それから、貴族たちは口々に喝采を博し、その騒めきは収まるところを知らなかった。広間の高揚に合わせるように音楽隊の演奏が再開し、貴族たちはめいめいにダンスの相手を見つけていく。


ほっと胸をなでおろしたエリーザは王子を見上げ、とにかく挨拶を済ませて逃げ出そうと思考を巡らせる。これ以上、王子のそばにいたら、いつサヴァツキ家の名前を汚してしまうか分からない。


「踊りましょう」


そんなエリーザの心境をふわりと無視して、ヨハン王子はエリーザに手を差し伸べていた。エリーザは思考を真っ白に戻しながら、恐々とその王子の手に自分の手を添える。断るなんてことはできない。でも、どうして、どうすれば。

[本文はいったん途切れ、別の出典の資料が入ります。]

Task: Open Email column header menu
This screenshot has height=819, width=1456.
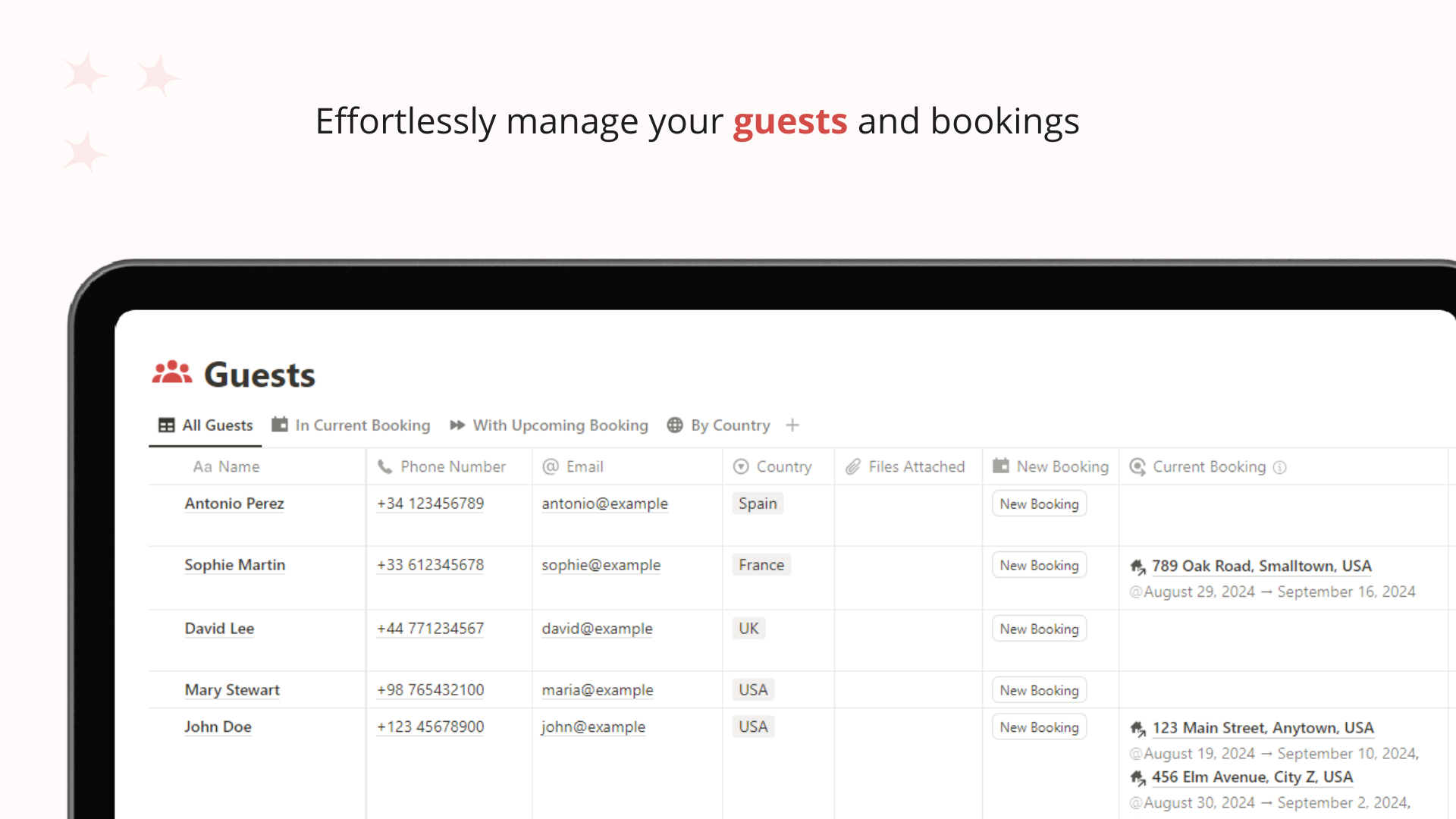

ヨハン王子はエリーザの手を引き、華麗なステップでエリーザをリードする。これまで練習してきたダンスの技術を一つ一つ思い出しながら、エリーザは必死に王子のステップについていった。ヨハン王子は手慣れたステップで複雑な動きを使いこなし、要所要所でエリーザをぐいと引きつけては離れていく。途中からエリーザはぼうっとしてきて、まるで夢の中で踊っているような感覚に陥った。


「じゃあ、またね」


曲が終わると、王子はようやくエリーザの手を離してそう言った。


「あ、ありがとうございました」


エリーザは夜会服のスカート部分を摘まんで、人生で一番深々と丁寧に、時間をかけて感謝の意を伝えた。


「早くどきなさいよ」


そんなエリーザに、後方からそう声をかける人物がいた。エリーザが顔を上げると、そこにはヨハン王子の苦笑いがある。


「紹介するよ、婚約者のアネットだ」


王子に促され、エリーザは振り向く。


「あなた、誰?」


アネットはエリーザの顔を一瞥するとそう言い捨て、エリーザの横をつかつかと通り過ぎてヨハン王子に近づいていく。


「あの、わたしは」

「あなたのことを知りたいって意味じゃなくて、興味ないって意味」


エリーザの発言をアネットは冷淡に遮った。


そして、ヨハン王子はエリーザのときと同じようにアネットに手を差し出し、アネットは慣れた様子でその手を取ると、王子に寄り添った。


曲が流れ始めて、二人は踊りだす。

ヨハン王子が流し目で、一瞬だけエリーザに目を合わせてくれた。


取り残されたエリーザはホールの中央からそそくさと逃げ出し、壁際に退避した。

いまの時間はなんだったんだろう、とため息をつきながらシャンデリアを見上げる。